• Source data
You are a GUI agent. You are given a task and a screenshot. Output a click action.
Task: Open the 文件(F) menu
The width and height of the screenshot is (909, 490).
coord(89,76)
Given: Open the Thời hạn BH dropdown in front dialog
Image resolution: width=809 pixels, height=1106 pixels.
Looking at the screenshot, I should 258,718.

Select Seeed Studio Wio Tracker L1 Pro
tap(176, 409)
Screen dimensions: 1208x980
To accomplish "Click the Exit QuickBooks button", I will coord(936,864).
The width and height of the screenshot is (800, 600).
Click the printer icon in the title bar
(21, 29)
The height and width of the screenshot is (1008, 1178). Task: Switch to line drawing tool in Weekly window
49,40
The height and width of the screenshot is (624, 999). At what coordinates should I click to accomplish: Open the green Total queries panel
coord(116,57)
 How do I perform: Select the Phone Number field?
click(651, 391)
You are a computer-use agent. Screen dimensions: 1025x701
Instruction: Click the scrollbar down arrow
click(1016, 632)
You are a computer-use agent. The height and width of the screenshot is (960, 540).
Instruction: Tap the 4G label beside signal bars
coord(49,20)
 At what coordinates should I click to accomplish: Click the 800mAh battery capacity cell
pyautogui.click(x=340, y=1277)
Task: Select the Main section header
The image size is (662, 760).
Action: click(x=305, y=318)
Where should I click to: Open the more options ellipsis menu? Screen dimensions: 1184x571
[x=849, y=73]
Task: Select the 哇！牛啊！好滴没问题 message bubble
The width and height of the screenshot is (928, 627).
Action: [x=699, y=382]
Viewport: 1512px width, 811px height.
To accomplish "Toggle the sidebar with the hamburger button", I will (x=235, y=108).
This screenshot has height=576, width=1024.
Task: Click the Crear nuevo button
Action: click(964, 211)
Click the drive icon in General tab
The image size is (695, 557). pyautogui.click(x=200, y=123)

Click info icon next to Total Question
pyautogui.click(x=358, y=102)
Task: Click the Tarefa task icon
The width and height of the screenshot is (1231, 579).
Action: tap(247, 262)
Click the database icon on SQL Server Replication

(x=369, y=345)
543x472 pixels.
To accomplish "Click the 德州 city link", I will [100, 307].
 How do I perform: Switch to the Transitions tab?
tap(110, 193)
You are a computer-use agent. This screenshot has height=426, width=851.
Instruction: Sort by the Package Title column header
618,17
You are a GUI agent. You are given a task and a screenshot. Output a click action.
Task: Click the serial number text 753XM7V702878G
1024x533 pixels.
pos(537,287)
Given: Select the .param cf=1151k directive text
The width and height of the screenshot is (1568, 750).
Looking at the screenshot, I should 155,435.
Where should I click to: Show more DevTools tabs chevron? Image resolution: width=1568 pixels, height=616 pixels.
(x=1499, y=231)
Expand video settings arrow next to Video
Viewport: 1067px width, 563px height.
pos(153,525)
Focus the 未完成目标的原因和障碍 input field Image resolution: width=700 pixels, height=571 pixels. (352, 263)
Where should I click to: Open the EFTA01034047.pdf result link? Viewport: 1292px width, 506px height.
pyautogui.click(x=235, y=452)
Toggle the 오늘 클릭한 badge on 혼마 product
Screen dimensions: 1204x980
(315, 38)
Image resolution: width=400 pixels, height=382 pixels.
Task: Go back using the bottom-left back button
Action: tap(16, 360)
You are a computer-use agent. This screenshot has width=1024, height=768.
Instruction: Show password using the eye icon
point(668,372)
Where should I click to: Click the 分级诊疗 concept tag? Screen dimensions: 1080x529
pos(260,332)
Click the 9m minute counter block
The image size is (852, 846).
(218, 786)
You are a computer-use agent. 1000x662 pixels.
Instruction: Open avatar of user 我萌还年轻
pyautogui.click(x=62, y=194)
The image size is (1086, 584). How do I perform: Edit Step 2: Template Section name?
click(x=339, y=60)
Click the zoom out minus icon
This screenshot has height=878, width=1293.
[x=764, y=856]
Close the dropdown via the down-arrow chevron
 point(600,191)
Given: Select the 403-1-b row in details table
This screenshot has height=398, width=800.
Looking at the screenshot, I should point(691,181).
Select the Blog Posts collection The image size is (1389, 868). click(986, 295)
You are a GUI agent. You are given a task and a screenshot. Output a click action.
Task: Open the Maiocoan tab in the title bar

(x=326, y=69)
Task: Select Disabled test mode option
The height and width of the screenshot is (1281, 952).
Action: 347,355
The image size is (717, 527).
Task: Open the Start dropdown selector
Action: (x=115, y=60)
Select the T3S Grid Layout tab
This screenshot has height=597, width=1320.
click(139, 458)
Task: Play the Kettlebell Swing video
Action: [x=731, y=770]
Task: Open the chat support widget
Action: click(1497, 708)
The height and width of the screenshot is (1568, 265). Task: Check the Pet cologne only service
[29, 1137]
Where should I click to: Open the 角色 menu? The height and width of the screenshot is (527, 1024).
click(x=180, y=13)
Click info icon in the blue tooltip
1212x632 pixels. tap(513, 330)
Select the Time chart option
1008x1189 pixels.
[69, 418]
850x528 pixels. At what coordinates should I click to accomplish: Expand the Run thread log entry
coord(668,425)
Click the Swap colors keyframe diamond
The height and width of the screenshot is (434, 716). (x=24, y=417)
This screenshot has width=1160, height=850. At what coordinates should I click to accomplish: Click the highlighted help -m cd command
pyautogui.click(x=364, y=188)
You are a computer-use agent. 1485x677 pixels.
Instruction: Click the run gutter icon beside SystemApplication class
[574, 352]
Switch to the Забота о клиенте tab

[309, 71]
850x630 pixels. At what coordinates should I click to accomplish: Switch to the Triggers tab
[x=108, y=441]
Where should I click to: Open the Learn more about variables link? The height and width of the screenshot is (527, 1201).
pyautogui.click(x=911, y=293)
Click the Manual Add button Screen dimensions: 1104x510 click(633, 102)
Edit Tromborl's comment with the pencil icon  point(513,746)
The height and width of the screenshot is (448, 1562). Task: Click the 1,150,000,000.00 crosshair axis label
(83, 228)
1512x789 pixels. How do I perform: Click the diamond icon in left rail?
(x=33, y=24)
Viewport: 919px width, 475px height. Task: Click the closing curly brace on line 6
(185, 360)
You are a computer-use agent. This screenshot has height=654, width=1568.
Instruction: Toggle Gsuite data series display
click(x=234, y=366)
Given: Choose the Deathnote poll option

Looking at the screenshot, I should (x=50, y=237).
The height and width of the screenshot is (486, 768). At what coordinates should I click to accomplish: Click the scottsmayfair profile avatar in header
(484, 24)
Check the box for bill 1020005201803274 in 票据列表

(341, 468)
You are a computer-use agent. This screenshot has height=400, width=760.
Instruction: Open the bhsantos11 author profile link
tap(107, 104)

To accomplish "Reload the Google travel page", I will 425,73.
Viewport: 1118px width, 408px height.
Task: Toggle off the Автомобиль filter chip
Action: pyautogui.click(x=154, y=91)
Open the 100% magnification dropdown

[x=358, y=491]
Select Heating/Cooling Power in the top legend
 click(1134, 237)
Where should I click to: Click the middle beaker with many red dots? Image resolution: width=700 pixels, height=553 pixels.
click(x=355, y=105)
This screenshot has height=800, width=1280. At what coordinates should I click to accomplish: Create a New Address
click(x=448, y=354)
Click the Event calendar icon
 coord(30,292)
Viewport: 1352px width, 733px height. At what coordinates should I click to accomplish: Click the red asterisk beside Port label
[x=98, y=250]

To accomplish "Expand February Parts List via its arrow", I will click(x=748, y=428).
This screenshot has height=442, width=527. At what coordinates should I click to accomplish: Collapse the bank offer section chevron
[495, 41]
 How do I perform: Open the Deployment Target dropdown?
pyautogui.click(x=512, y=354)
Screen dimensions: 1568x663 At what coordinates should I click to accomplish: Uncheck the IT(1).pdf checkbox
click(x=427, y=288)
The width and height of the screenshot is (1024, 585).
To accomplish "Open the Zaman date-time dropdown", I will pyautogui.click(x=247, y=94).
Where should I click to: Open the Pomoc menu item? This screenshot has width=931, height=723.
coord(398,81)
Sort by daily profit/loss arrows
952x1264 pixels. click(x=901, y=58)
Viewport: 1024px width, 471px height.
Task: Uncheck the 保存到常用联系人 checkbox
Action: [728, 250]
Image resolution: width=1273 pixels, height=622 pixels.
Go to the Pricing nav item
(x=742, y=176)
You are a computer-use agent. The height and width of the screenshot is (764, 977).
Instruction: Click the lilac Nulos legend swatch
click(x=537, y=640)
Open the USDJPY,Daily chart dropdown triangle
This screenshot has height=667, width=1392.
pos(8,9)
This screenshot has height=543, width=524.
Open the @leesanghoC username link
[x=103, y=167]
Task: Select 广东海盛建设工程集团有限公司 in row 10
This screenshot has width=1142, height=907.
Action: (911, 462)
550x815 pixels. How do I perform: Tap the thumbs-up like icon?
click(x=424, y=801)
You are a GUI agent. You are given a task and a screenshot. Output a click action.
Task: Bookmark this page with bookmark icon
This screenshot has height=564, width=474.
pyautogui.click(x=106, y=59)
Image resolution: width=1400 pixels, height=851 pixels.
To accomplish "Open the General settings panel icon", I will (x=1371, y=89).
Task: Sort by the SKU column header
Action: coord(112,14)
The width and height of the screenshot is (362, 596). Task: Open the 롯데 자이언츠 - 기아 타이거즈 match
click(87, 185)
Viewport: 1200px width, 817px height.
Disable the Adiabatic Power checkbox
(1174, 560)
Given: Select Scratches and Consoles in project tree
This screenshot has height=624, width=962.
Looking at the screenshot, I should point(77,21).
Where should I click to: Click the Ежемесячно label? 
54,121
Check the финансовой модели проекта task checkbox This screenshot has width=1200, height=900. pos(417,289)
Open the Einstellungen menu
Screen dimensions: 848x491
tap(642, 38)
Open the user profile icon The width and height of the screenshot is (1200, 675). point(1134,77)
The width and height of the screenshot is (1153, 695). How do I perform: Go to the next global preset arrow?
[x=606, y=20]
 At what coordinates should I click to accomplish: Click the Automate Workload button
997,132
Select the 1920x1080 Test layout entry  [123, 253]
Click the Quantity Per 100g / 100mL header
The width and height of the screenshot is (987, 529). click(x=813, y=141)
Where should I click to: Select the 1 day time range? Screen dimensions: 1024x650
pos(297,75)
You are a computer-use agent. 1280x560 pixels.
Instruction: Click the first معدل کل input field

• Task details
Lines in the material above that include the string "input" should be listed.

• Problem solution
Focus the 未完成目标的原因和障碍 input field Image resolution: width=700 pixels, height=571 pixels. (352, 263)
Instruction: Click the first معدل کل input field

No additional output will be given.